Wednesday, February 01, 2017
Another Brick in the Wall
First it was
chess
, than
Jeopardy
, followed up by
Go
and now
Poker,
four games of incredible complexity crunched by AI without mercy.
FOR ALMOST THREE weeks, Dong Kim sat at a casino in Pittsburgh and played poker against a machine. But Kim wasn’t just any poker player. This wasn’t just any machine. And it wasn’t just any game of poker.
Kim, 28, is among the best players in the world. The machine, built by two computer science researchers at Carnegie Mellon, is an artificially intelligent system that runs on a Pittsburg supercomputer. And for twenty straight days, they played no-limit Texas Hold ‘Em, an especially complex form of poker in which betting strategies play out over dozens of hands.

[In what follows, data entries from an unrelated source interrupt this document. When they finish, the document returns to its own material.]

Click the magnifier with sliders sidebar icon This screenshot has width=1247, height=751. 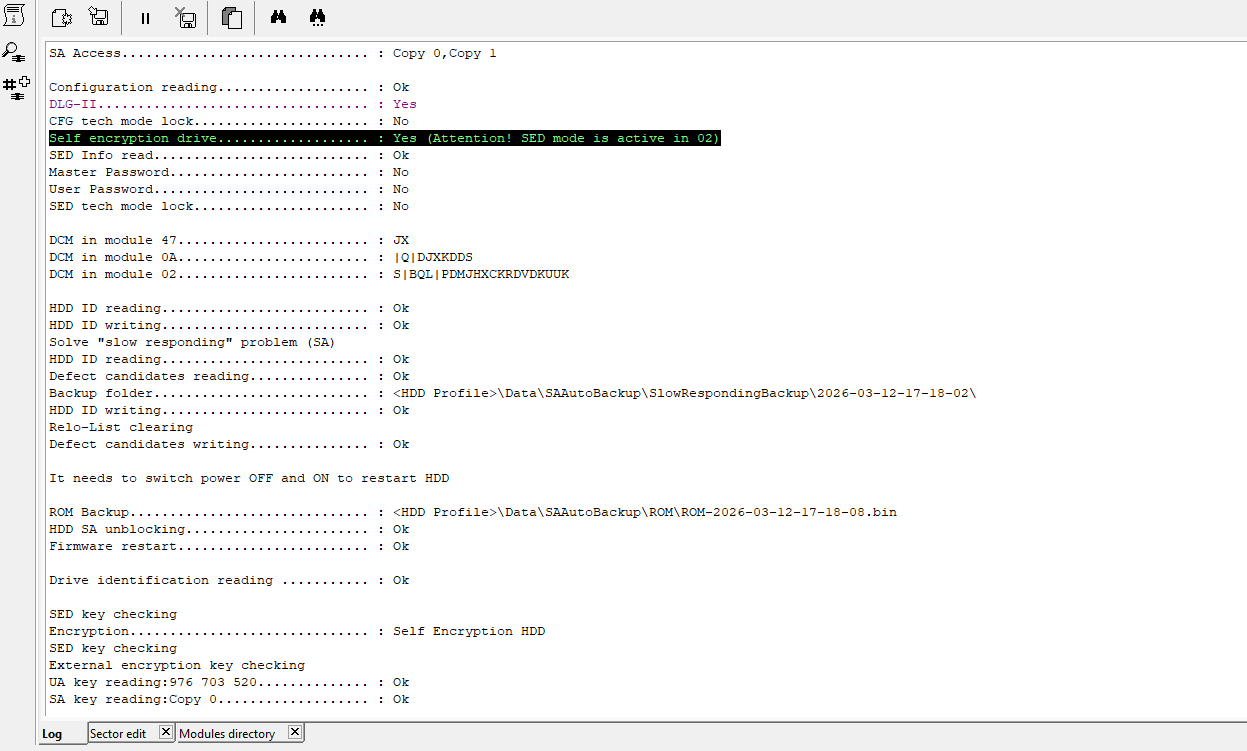[15, 52]
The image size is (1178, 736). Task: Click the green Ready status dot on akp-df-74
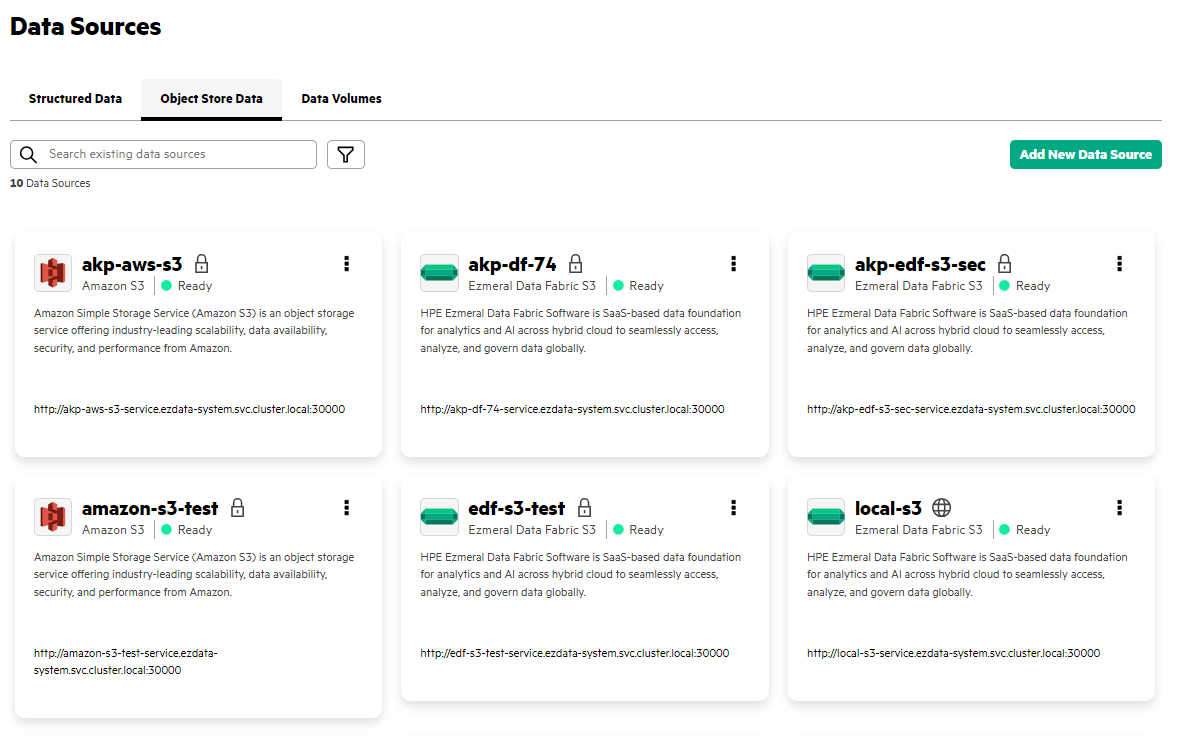click(x=617, y=285)
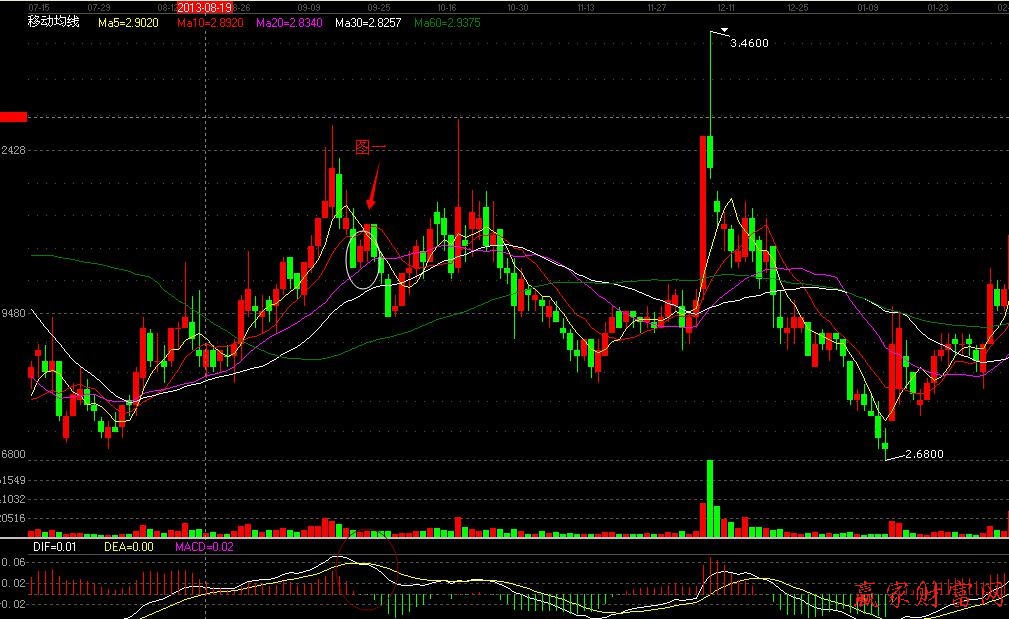The width and height of the screenshot is (1009, 619).
Task: Select the Ma30=2.8257 legend label
Action: [x=368, y=22]
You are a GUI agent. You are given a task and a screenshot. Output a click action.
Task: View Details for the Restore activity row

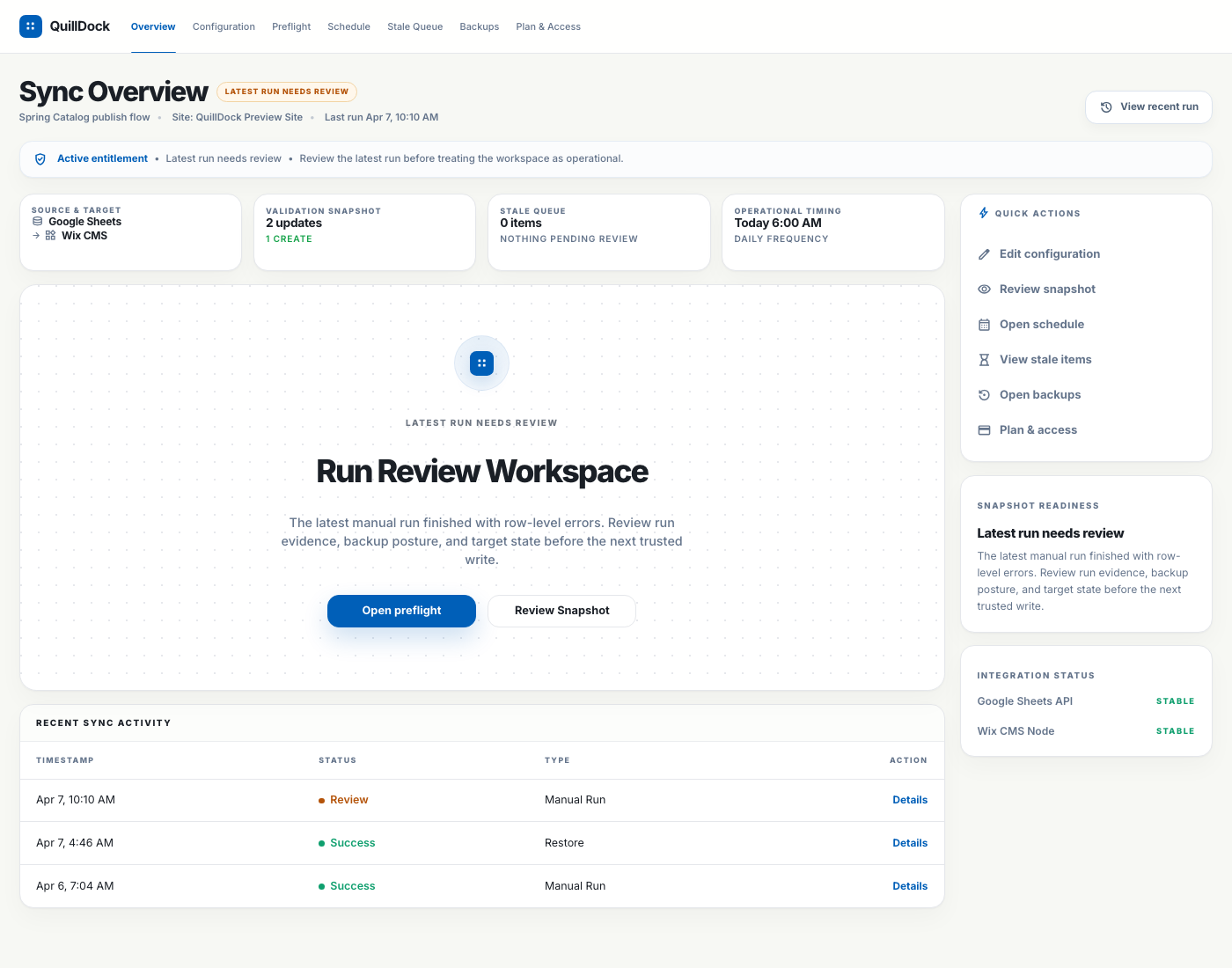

About halfway through the competition, which ended this week, Kim started to feel like Libratus could see his cards. “I’m not accusing it of cheating,” he said. “It was just that good.” So good, in fact, that it beat Kim and three more of the world’s top human players—a first for artificial intelligence.
It gets better.
Libratus, for one, did not use neural networks. Mainly, it relied on a form of AI known as reinforcement learning, a method of extreme trial-and-error. In essence, it played game after game against itself. Google’s DeepMind lab used reinforcement learning in building AlphaGo, the system that that cracked the ancient game of Go ten years ahead of schedule, but there’s a key difference between the two systems. AlphaGo learned the game by analyzing 30 million Go moves from human players, before refining its skills by playing against itself.
By contrast, Libratus learned from scratch.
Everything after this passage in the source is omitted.